Following the exodus started by the big players – Rolex/Tudor, Patek Philippe, Chanel and Chopard yesterday (click here to read our opinion piece), MCH who manages Baselworld claims they were surprised. Here is the Press Release, and our commentary.
Press Release with commentary
It is with great surprise and equally great regret that the MCH Group takes note of the cancellation of major exhibitors at Baselworld. The new date for the unavoidable postponement of Baselworld 2020 was defined jointly with leading exhibitors. The objective was to find the earliest and best possible date for the industry following the Covid-19 related measures. The companies now “migrating” – including Rolex – spoke out in favour of a postponement to January 2021. They are also represented on the Exhibitors’ Committee, where the future vision of Baselworld has been discussed on several occasions and has met with a positive response, as was also evidenced by countless individual discussions. The intention to move to Geneva has never been mentioned. The MCH Group must therefore conclude that the relevant plans have been in preparation for some time and that the discussions concerning the financial arrangements for the cancellation of Baselworld 2020 are now being put forward as an argument.
On the basis of the positive and supportive feedback received from exhibitors, especially the small and medium-sized exhibitors from the watch, jewellery, gemstone and supplier industries, the MCH Group decided last year to invest substantial sums in the further development of Baselworld and in the establishment of additional digital platforms. The MCH Group is convinced that, in addition to a physical platform, a connection with the community must be maintained throughout the year. More than ever before, it sees an opportunity to develop a modern platform in the watch and jewellery industry for brands that do not rely primarily on tradition, but above all on innovation. In the next few weeks, the MCH Group will be making a decision on the continuation of Baselworld and on investments in its further development, which is geared to the long term.
End of press release.
While we were also surprised with the news of this migration, frankly we cannot say that we did not see it coming. Not being able to see it suggests a myopic view. The pressure have been mounting for years, perhaps decades, and it was a matter of time that it breaks.

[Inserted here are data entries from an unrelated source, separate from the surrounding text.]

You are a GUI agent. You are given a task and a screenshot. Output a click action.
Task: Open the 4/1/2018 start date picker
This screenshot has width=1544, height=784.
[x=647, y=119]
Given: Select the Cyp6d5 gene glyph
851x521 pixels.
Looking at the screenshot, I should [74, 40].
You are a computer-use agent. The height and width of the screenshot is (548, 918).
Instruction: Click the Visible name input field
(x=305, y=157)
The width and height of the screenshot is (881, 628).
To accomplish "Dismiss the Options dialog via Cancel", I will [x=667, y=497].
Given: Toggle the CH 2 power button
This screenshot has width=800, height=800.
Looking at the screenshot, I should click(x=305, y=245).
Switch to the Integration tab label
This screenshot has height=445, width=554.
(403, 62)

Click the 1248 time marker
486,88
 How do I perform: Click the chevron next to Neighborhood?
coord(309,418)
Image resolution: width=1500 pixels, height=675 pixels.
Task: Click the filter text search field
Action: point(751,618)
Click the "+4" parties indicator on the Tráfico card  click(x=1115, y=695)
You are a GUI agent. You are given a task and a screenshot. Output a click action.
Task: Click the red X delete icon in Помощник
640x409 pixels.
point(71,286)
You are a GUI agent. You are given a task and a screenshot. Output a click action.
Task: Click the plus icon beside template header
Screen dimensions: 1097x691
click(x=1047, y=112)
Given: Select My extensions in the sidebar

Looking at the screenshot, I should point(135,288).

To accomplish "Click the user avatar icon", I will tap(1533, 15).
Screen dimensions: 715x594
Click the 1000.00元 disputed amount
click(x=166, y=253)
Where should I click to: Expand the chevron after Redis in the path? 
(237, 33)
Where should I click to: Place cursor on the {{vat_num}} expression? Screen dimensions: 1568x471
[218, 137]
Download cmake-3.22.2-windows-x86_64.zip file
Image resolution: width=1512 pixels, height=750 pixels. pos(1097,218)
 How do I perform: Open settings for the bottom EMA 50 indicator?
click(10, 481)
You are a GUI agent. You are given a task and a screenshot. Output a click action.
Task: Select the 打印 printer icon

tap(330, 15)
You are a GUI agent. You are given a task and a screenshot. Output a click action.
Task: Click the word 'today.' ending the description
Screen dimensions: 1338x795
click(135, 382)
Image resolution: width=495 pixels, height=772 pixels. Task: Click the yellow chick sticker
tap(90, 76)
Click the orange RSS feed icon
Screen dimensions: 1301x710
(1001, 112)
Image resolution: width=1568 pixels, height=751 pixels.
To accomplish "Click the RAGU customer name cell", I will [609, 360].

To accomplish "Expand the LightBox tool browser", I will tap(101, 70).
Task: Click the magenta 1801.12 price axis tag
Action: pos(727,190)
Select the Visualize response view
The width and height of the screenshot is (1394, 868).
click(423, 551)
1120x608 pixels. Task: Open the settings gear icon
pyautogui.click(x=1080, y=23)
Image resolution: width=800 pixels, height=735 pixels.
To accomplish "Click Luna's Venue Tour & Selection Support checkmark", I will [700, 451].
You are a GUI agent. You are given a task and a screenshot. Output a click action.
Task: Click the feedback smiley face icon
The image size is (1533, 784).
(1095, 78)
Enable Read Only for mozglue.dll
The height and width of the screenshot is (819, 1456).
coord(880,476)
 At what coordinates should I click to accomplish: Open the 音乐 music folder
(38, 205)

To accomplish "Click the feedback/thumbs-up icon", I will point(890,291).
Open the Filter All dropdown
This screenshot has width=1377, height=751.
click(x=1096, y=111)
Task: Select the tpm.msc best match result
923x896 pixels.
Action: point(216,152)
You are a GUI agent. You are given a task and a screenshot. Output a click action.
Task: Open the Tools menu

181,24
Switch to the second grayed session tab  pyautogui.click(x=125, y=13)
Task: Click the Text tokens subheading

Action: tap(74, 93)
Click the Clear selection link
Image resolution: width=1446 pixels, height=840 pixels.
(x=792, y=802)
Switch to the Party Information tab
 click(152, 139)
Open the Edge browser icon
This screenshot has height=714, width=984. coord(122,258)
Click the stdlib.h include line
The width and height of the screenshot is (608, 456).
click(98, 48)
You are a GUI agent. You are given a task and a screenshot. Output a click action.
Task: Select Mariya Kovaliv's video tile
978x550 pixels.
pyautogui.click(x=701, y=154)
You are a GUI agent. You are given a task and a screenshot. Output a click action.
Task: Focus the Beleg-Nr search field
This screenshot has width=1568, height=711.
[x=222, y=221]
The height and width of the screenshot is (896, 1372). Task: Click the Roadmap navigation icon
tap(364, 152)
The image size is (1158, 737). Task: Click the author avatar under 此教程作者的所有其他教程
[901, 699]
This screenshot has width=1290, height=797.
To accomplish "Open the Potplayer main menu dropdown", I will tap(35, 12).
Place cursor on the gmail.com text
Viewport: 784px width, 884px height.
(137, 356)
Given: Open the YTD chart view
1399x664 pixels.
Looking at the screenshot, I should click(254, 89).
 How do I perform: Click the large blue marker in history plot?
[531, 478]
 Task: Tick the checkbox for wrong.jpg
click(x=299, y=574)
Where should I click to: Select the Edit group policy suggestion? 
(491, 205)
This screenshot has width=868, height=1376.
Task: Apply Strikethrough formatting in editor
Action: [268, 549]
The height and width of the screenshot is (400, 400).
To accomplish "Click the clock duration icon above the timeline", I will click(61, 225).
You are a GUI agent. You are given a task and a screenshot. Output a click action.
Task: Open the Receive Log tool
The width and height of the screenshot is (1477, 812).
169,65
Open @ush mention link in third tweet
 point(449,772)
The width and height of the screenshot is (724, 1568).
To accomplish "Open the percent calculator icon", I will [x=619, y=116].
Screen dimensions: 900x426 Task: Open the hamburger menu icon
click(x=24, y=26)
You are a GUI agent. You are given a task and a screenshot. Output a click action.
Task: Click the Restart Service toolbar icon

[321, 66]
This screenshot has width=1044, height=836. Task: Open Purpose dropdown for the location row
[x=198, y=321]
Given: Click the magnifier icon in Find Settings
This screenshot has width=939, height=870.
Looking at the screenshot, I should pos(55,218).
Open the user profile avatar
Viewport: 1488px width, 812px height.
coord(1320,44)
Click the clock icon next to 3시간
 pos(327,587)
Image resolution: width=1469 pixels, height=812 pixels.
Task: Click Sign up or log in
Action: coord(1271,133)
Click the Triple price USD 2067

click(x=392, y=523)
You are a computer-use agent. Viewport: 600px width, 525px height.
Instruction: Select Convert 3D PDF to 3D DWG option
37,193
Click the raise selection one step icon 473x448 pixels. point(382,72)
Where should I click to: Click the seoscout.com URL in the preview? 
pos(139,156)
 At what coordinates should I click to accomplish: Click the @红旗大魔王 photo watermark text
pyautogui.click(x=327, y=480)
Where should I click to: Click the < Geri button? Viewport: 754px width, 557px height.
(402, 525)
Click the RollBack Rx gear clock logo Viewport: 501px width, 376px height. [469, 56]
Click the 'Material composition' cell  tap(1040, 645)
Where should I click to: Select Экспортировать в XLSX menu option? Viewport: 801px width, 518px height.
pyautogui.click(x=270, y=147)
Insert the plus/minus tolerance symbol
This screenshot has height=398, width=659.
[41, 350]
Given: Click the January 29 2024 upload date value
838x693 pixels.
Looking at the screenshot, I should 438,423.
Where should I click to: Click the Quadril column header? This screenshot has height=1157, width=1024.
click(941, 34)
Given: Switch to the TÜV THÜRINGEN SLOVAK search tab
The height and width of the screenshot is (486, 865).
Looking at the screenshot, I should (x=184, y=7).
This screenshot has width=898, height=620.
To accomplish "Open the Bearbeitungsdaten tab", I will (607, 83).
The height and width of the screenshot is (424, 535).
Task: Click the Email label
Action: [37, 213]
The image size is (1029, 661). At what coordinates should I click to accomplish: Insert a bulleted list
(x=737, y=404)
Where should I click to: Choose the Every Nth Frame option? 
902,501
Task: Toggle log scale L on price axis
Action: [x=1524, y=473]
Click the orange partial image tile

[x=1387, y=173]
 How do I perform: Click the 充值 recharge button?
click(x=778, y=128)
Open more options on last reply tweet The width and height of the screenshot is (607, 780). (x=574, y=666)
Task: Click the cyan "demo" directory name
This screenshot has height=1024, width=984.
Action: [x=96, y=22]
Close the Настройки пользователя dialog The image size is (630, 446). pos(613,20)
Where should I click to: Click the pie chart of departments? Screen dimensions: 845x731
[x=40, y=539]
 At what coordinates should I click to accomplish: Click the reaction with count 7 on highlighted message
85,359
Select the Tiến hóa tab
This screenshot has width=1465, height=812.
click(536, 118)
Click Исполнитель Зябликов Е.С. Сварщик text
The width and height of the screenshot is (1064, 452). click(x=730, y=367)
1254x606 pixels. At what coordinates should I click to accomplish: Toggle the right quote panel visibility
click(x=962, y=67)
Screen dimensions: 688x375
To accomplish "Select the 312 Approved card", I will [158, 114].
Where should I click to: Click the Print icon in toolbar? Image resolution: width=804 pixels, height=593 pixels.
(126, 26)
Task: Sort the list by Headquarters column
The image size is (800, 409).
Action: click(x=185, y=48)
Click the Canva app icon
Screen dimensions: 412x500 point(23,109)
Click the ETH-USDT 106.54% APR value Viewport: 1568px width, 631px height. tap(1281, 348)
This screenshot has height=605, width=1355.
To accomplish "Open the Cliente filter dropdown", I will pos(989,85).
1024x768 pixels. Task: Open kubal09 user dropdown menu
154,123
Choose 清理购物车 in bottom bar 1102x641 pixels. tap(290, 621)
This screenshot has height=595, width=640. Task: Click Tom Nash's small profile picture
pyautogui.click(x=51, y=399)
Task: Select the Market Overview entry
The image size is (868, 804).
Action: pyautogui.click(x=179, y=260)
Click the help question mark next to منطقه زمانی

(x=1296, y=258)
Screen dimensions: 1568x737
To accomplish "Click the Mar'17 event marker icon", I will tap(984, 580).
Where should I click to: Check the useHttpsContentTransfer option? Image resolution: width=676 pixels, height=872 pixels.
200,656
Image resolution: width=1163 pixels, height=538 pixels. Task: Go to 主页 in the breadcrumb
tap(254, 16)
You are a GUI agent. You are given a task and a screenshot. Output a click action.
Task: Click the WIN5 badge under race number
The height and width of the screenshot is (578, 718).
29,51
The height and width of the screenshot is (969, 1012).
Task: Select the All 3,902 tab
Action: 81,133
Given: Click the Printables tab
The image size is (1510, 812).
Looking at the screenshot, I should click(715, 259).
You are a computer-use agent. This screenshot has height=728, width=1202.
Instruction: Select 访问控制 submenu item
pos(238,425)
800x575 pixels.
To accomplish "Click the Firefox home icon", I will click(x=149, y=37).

For decades, Baselworld have been gouging exhibitors, journalists and visitors alike with the elevated pricing encountered in the city (a village by global standards. Basel has a population of no more than 180,000) during the shows. That it took so long for the bubble to burst is remarkable, and due in no small part to the huge goodwill that is associated with the show. Many of us feel nostalgic as we had grew up in our careers there.
I certainly did. My first Baselworld was in 1998, and have attended all shows bar one since. Those were heady days. Getting excited like kids in a candy store with the novelties. Making life long friends whom we meet annually, and when we find occasions to do so, even when outside of Switzerland. Having wonderful experiences with brands and friends alike during the show. We loved it!
On the flip side, there were nightmares associated with finding a place to stay. Many choosing hour long commutes by staying in nearby towns in Germany, France or Zurich. And then the horror of having to pay the horrendous ransoms for it, the shock of the elevated pricing of everything from food in the sidewalk (the famous CHF8.50 sausage hot dog) to the restaurants (who may ask for 3 times normal prices).
We must admit, some of this pain has been reduced through the work of the current MCH management. But the pain is still there. The improvements have been perhaps too small, too few, and too slow in coming.
Perhaps in solidarity with MCH and many colleagues around the world, we feel more than a tinge of sadness with the exodus, and what looks like the beginning of the end for Baselworld. But it was inevitable. And this too, shall come to pass. We just hope the industry captains take heed of the words expressed by our Special Correspondent, Dr. Frank Muller in our earlier opinion piece: “I hope that the important decision makers of the major players will sit together to agree on joint short, mid and long-term actions to promote the industry as a team and not singular brands. Leverage on synergies to propel the industry to the next phase wouldn’t be a bad move for a change.“
No surprise here. The watch brands in question, and generally speaking the watch industry itself, know a thing or two about gouging. Baselworld was doing to the brands and to other attendees pretty much what the “brands” themselves do to their customer base. There’s an old saying that seems appropriate here; “what’s good for the goose is good for the gander.” The “brands” could take a lesson here.